| What this task involves |
Among the entries that follow, the required portion opens with the line containing "News (297, 2355)" and closes with the line containing "CONDITIONS (1146, 1407)". Give that portion again exactly, and nothing else.

★ ★ ★

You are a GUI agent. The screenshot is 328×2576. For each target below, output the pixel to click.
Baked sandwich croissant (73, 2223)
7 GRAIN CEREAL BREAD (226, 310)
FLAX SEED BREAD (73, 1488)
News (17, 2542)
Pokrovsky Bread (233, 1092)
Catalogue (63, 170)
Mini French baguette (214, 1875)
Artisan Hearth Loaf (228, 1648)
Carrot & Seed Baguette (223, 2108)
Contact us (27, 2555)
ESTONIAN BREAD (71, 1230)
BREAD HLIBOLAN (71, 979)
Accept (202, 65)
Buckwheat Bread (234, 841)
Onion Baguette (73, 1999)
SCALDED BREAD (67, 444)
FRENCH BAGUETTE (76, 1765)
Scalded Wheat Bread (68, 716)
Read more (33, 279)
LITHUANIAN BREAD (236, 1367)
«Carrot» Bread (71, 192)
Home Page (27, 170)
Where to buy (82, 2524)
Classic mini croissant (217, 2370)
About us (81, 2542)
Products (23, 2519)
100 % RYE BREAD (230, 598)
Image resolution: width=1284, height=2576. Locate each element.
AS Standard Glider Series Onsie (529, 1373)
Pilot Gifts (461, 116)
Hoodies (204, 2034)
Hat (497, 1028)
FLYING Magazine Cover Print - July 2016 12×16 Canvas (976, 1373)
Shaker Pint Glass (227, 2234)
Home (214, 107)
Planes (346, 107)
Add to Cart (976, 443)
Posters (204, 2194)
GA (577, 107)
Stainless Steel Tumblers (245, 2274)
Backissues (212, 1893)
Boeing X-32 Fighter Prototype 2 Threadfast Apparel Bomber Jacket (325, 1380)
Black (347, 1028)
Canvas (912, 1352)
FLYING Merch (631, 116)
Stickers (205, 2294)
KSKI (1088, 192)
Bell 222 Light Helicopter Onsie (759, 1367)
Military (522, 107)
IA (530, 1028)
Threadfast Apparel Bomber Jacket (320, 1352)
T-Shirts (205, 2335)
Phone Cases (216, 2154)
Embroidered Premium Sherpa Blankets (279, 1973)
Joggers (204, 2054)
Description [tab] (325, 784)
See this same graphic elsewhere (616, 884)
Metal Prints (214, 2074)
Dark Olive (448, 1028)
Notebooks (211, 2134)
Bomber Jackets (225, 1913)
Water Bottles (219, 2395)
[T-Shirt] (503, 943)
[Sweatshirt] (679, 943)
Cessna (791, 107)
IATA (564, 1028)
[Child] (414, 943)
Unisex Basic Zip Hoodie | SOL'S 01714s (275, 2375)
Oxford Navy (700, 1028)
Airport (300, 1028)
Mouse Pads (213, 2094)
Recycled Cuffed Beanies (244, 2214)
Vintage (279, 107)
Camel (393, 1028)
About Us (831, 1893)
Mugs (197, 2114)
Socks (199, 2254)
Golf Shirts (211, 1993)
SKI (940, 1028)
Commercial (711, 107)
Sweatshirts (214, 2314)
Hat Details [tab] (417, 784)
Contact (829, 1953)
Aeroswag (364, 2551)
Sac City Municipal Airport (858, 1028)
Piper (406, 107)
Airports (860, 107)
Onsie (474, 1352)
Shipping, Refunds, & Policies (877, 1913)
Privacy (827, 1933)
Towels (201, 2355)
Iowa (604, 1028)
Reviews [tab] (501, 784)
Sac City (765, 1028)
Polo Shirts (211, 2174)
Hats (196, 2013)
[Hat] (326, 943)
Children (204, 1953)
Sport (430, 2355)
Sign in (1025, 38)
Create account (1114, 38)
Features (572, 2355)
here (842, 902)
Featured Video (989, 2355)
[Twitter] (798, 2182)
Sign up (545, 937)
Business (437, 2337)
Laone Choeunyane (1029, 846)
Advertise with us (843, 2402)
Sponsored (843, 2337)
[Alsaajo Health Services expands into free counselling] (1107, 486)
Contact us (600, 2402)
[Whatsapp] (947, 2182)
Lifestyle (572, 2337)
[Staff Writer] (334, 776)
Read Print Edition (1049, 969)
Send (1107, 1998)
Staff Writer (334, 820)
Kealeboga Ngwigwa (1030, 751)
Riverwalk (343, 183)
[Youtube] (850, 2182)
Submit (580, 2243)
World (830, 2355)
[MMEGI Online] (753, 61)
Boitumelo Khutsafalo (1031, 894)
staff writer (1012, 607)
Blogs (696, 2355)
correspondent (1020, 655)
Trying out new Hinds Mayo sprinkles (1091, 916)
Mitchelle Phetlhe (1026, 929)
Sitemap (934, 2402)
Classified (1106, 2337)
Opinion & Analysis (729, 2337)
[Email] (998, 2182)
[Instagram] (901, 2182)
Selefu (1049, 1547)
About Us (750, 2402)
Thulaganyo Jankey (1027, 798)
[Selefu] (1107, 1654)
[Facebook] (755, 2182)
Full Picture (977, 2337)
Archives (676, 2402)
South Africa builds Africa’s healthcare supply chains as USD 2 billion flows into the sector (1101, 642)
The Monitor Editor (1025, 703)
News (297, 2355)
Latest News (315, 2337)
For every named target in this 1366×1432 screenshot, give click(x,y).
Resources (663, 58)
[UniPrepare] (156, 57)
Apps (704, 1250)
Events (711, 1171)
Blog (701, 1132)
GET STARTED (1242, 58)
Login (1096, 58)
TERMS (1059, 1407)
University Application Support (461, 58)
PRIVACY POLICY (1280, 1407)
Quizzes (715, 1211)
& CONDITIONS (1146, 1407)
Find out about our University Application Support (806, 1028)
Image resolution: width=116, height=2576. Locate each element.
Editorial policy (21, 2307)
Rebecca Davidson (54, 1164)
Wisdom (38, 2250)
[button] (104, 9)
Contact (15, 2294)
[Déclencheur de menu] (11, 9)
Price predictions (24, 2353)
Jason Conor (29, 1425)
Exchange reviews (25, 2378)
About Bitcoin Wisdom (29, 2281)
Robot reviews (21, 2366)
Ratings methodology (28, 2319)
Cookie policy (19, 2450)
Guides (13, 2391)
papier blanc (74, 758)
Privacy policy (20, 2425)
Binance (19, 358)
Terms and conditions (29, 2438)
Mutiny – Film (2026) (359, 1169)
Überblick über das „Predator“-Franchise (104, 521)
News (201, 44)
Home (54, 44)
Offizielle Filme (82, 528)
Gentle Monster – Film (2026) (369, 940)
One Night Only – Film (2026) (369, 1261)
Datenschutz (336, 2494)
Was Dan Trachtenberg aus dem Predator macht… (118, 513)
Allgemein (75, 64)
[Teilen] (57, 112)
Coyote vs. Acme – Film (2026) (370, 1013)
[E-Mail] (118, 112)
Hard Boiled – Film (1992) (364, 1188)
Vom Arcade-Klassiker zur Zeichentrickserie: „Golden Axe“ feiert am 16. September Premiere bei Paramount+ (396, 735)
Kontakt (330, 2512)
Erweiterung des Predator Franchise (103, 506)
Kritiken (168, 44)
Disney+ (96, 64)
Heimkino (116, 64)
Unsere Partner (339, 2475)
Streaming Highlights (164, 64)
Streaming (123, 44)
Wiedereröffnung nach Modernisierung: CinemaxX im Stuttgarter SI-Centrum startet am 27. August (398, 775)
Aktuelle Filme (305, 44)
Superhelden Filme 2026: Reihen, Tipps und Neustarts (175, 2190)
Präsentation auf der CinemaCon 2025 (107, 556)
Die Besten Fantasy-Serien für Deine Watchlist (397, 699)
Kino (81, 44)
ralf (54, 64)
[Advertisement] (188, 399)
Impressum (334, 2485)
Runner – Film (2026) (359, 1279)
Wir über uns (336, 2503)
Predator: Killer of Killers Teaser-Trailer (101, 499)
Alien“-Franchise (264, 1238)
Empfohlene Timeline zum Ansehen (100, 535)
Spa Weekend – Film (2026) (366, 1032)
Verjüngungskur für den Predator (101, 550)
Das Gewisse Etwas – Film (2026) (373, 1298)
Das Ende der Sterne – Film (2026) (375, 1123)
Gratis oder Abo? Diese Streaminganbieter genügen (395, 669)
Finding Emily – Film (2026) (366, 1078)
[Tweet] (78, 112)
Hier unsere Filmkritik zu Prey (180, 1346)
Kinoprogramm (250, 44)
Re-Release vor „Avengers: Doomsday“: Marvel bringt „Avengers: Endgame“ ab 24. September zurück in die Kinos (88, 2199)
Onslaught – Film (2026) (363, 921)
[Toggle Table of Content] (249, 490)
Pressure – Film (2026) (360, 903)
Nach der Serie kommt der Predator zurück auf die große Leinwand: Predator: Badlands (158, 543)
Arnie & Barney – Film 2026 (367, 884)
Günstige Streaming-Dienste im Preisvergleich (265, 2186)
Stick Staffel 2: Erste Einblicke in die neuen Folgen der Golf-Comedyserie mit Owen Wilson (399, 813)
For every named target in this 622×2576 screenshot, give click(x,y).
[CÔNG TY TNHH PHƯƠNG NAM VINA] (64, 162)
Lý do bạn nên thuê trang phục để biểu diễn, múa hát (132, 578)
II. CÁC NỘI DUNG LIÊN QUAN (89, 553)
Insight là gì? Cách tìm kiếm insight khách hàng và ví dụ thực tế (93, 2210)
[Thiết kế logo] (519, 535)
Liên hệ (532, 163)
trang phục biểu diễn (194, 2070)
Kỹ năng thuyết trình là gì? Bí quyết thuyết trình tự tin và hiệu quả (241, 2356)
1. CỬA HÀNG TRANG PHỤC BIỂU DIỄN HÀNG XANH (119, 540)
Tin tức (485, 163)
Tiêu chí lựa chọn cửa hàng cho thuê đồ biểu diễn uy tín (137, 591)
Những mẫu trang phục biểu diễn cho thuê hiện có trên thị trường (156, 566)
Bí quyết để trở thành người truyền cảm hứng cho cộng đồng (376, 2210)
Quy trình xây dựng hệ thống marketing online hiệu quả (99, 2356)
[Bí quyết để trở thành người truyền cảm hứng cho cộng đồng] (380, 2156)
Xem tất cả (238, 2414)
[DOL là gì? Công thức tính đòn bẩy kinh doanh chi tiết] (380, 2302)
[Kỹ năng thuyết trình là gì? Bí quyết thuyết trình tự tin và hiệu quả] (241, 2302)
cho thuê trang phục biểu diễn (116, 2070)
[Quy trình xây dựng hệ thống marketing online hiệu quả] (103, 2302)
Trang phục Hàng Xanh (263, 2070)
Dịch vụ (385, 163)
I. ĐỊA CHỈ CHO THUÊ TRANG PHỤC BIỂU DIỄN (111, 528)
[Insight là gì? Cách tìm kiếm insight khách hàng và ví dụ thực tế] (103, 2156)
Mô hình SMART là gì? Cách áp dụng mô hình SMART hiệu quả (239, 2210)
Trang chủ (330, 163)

★ ★ ★

| Exercise response |
News (297, 2355)
Latest News (315, 2337)
For every named target in this 1366×1432 screenshot, give click(x,y).
Resources (663, 58)
[UniPrepare] (156, 57)
Apps (704, 1250)
Events (711, 1171)
Blog (701, 1132)
GET STARTED (1242, 58)
Login (1096, 58)
TERMS (1059, 1407)
University Application Support (461, 58)
PRIVACY POLICY (1280, 1407)
Quizzes (715, 1211)
& CONDITIONS (1146, 1407)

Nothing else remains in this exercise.